In a case that has striking parallels with the murder of Khashoggi nearly two years ago in the Saudi consulate in Istanbul, Bin Salman is said to have personally orchestrated the attempted extrajudicial killing of Al-Jabri "to fulfil his murderous desire". The notorious "Tiger Squad" which killed Khashoggi was also directed by the prince to assassinate Al-Jabri, according to the document.
It is alleged that Bin Salman initially took steps to lure Al-Jabri back to Saudi Arabia or to another jurisdiction where he could be killed more easily without consequences. When he fled the Kingdom, the de facto head of state sent threatening messages on WhatsApp, demanding that he return to Saudi Arabia within 24 hours.
Attempts to lure the former intelligence official back included the use of his family as "human bait". Shortly after the prince threatened to send a private airplane to render Al-Jabri back to Saudi Arabia while also directing the arrest, detention and kidnapping of the dissident's family members, all in an effort to lure him out of hiding so that, it is claimed, he could be killed.
When these efforts failed, a hit squad was sent to North America to assassinate him. The lawsuit alleges that the assassins tried to enter Canada, where Al-Jabri lives in exile, using tourist visas. Their plan to avoid detection by Canadian border security officials failed. The so-called Tiger Squad aroused suspicion and upon further investigation its members were found to have lied about why they were entering Canada.
Nevertheless, Bin Salman apparently remains determined to "once and for all… eliminate" Al-Jabri, the lawsuit alleges. Al-Jabri continues to believe that his life is in danger and fears that the prince will send assassins into Canada by road from the US to "complete the job".
Al-Jabri became a marked man because of his close ties with the US intelligence community and his "intimate" knowledge of Mohammad Bin Salman's activities. He is said to have the potential to be able to undermine the Crown Prince's influence and support in the Trump White House.
"That combination of deep knowledge and enduring trust by top US officials is why there is virtually no one defendant [who] Bin Salman wants dead more than Dr Saad," says the lawsuit. It's thought that Al-Jabri played a pivotal role in the CIA's conclusion that the Crown Prince had authorised the killing of Khashoggi.

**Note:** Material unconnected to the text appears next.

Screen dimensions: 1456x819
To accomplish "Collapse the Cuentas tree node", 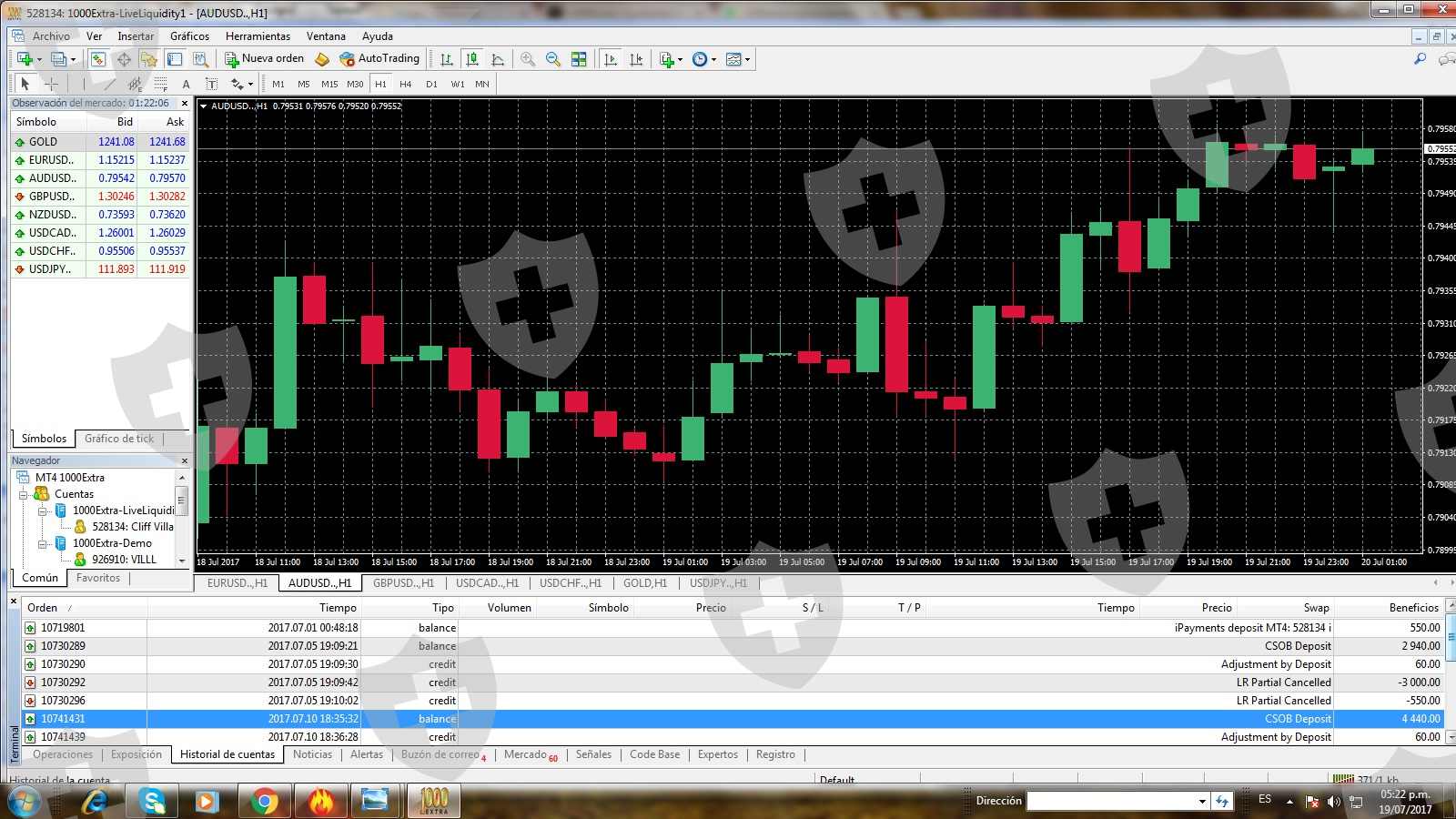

The lawsuit was filed over a week after the New York Times broke a story detailing the plot to lure Al-Jabri back to Saudi Arabia using his family as bait. Bin Salman also tempted Al-Jabri with a new job. When that failed, he sought unsuccessfully to have him extradited on corruption charges through Interpol. That too failed, but led to the arrest of Al-Jabri's two children in Riyadh.
Al-Jabri fell out of favour in 2017, following the soft-coup which saw Bin Salman replace Mohammed Bin Nayef as Crown Prince. The intelligence official left the Kingdom and settled in Turkey before moving to Canada, while the prince moved against domestic allies of Nayef, who by then had been placed under house arrest.
The fate of Saad Al-Jabri's children has drawn the attention of four US senators. Last month they wrote a letter to President Donald Trump to express their concern for the "enforced disappearance" of the two children whose father they described as a "close ally and friend".